Taking the line that contains "has width=272, height=272." as the first, copy each line exactly up to and including the last line below.

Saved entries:
*****

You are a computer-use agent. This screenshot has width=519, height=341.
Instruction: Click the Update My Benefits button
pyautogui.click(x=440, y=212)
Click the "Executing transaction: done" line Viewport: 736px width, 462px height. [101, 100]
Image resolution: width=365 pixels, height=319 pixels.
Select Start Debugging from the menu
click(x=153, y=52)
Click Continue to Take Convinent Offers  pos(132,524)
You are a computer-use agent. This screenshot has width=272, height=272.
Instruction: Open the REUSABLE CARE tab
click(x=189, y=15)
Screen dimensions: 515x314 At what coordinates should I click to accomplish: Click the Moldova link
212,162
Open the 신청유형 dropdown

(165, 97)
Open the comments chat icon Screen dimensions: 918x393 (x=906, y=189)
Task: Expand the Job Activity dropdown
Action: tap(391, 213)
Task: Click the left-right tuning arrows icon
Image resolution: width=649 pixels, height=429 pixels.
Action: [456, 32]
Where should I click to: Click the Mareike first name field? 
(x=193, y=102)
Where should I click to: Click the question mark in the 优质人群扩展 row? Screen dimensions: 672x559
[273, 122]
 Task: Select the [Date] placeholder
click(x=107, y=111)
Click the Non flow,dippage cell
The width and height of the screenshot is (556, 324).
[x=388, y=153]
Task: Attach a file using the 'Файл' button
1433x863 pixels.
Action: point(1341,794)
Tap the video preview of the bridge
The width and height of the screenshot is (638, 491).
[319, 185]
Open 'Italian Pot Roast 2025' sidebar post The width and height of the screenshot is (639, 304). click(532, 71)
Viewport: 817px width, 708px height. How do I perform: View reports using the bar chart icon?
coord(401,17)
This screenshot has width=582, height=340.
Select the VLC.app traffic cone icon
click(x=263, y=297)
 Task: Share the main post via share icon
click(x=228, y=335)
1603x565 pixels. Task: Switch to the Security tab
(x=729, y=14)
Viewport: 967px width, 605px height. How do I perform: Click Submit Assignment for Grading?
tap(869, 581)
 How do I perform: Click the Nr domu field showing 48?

*****

= Reply to the exercise =
You are a computer-use agent. This screenshot has width=272, height=272.
Instruction: Open the REUSABLE CARE tab
click(x=189, y=15)
Screen dimensions: 515x314 At what coordinates should I click to accomplish: Click the Moldova link
212,162
Open the 신청유형 dropdown

(165, 97)
Open the comments chat icon Screen dimensions: 918x393 (x=906, y=189)
Task: Expand the Job Activity dropdown
Action: tap(391, 213)
Task: Click the left-right tuning arrows icon
Image resolution: width=649 pixels, height=429 pixels.
Action: [456, 32]
Where should I click to: Click the Mareike first name field? 
(x=193, y=102)
Where should I click to: Click the question mark in the 优质人群扩展 row? Screen dimensions: 672x559
[273, 122]
 Task: Select the [Date] placeholder
click(x=107, y=111)
Click the Non flow,dippage cell
The width and height of the screenshot is (556, 324).
[x=388, y=153]
Task: Attach a file using the 'Файл' button
1433x863 pixels.
Action: point(1341,794)
Tap the video preview of the bridge
The width and height of the screenshot is (638, 491).
[319, 185]
Open 'Italian Pot Roast 2025' sidebar post The width and height of the screenshot is (639, 304). click(532, 71)
Viewport: 817px width, 708px height. How do I perform: View reports using the bar chart icon?
coord(401,17)
This screenshot has width=582, height=340.
Select the VLC.app traffic cone icon
click(x=263, y=297)
 Task: Share the main post via share icon
click(x=228, y=335)
1603x565 pixels. Task: Switch to the Security tab
(x=729, y=14)
Viewport: 967px width, 605px height. How do I perform: Click Submit Assignment for Grading?
tap(869, 581)
 How do I perform: Click the Nr domu field showing 48?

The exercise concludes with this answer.